I have a 10 year old Mare that I bought in September of this year, when we feed her she becomes very aggressive towards our other Mare. We feed them separately in their stalls to avoid any problems outside, but she can also become very protective of her feed even towards me if I bother her while she is eating in her stall. Yesterday I was just watching her eat and talked to her, to see if I could show her I wasn't after her food, she threw a kick in my direction and hit the water bucket destroying the bucket. I'm glad I was outside of the stall when she did this! I took her food away, few minutes later she was back to being her normal gentle self, but when I gave her back her food she pinned her ears back against her head again. This is the only time she gets this way, any other time she is a sweetheart, letting me do anything I want to do to her, but when there is food around we have to leave her alone. She is also very jealous if I pay attention towards my son's horse, she will get between me and her and throw a kick if my son's horse doesn't back off.
Any help you could offer would be greatly appreciated,
Wild horses that have spent a good deal of time in BLM pens are often aggressive about hay - something that isn't the case with wild horses on the range, or with properly-raised domestic horses! This kind of food-protection aggression is clearly a behaviour that the horses learned after being captured. The combination of overcrowding, limited space, and limited feed creates a hostile environment in which aggressive horses (or rats, or humans!) get food and timid ones don't. In such an environment, any horse can become aggressive toward other horses, and the aggression can carry over to humans later in life.
YOU know that you have no intention of stealing your mare's food, and that you wouldn't want to eat it anyway. SHE doesn't know that, and she only perceives that there is another being hanging out in the vicinity of HER DINNER, and that the other being must therefore be a threat, because if it didn't want her food, it wouldn't be hanging around. I know it seems very odd to have a horse put its ears back and attempt to bite or kick you to "defend" its dinner, when you've just GIVEN it the food... but that's precisely what happens in these cases. The food, to your horse, is HER FOOD, not something that you have kindly given her.
Taking her food away and giving it back is not useful - that's called "teasing". She cannot possibly understand that you object to her attitude about her food, she will just perceive you to be, at best, playing a cruel game with her, or, at worst, trying to get her dinner - and that's more or less where you came in, right?

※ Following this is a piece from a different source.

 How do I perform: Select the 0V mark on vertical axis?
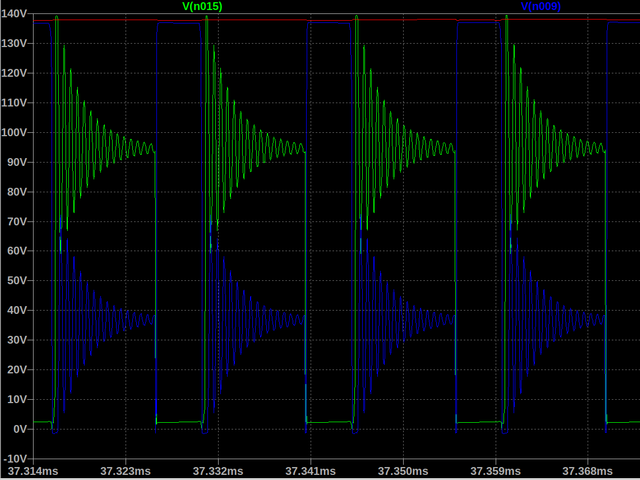point(19,429)
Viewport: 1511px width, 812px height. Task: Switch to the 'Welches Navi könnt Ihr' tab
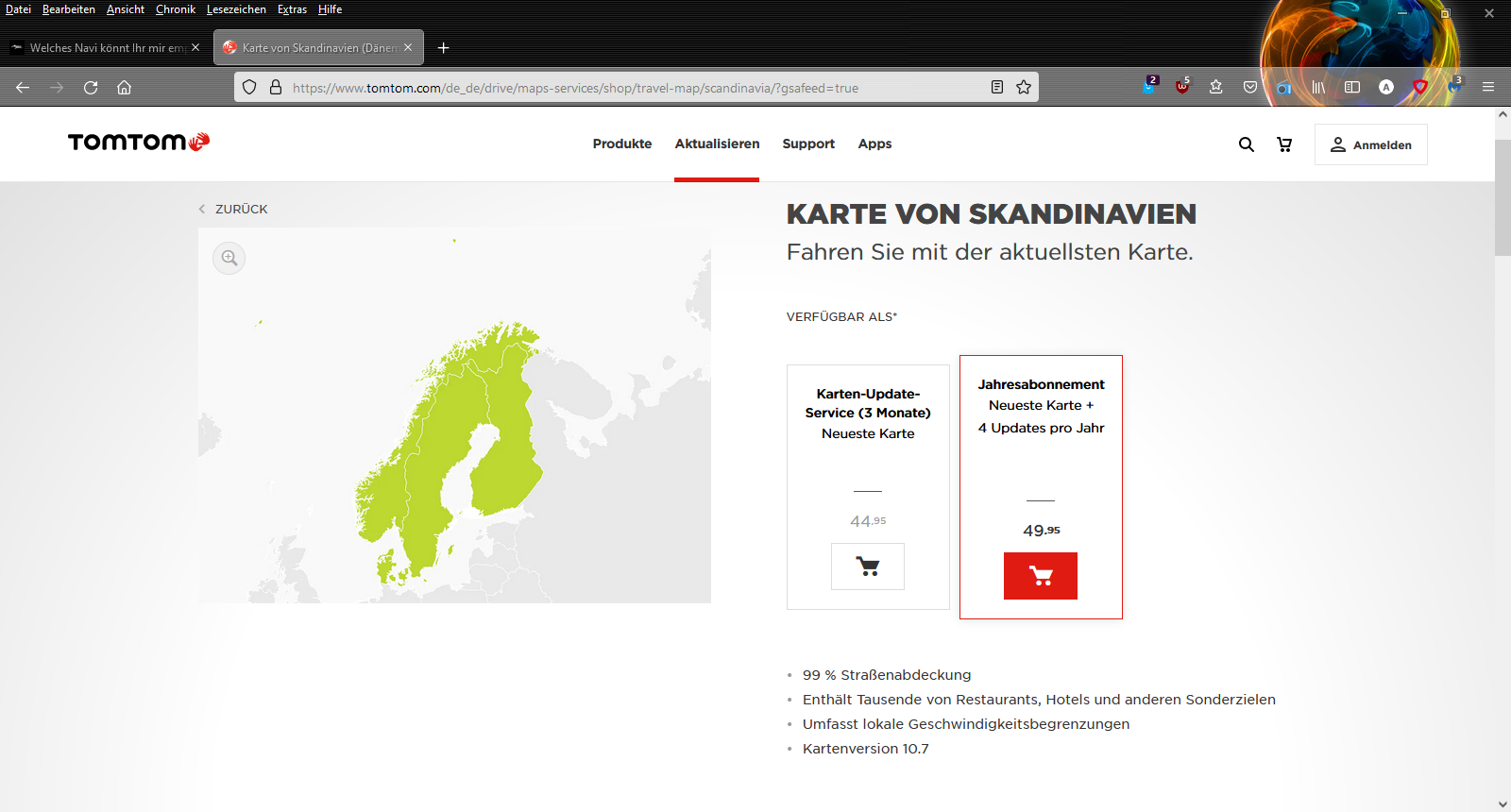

It's not going to help to try to remind your mare that you are the "alpha horse" in this herd, because food-related aggression has nothing to do with herd hierarchy, and everything to do with simple survival instinct.
The best solution is simply to do what you're doing - feeding in the stalls, so that there are no horse fights over food, and so that you can be sure of exactly how much hay and grain each horse is getting, and leaving her alone to eat in peace. If the aggression is something that comes out only under certain circumstances, and you can easily avoid creating those circumstances, you don't have an enormous problem.
I would guess that her acts of aggression toward your other mare - which happen, you say, ONLY when you and both mares are together (usually in the stables?) - are just an extension of the food-defending aggression. The daily situation that puts you and both mares together is, after all, feeding time - so you can understand why the mare might react that way if her brain has shifted into "dinner mode".
As you now know, the destruction of a water bucket doesn't take a very hard kick, or an aimed kick - just a kick that happens to bring a hoof into contact with the bucket. The destruction of a human head or hand can take place just as easily. Stay out of this mare's way during meals - if necessary, put her feed in her manger before you bring her into the stable.
You may, however, want to take a look at your feeding ration and routine. If your mare is working hard for several hours each day, she may actually need grain; if she isn't, she would probably be much better off on a diet of good hay. Some horses become vastly more aggressive if they are overfed - as the cowboys say, "some horses just can't stand prosperity." ;-) An overfed, active, BORED horse (or, for that matter, a human) that doesn't get enough exercise can easily become a troublemaker.
It's not uncommon for a horse to become aggressive over a limited-quantity treat, which is what grain is for most horses. It's much less common for a horse to become aggressive in the defense of one pile of hay amongst many piles of hay. If you find that your mare does not, in fact, need supplemental concentrates, you may be able to eliminate the aggressive behaviour by keeping hay in front of her at all times. If this isn't possible, you can, at least, provide four or five piles of hay for your two horses - they may keep moving from pile to pile, but they are unlikely to battle over the hay as long as there is plenty for both, and eventually both horses will get fed, with no danger to buckets (or human body parts).
If the aggression continues or worsens in spite of different feed and management practices, you may consider having your vet test the mare's blood. There are some hormonal problems that can make otherwise nice horses very aggressive. Sometimes a thyroid supplement is all that's needed to make an aggressive horse sweet again - your vet can give you details, and tell you whether your mare's thyroid levels are unusually low.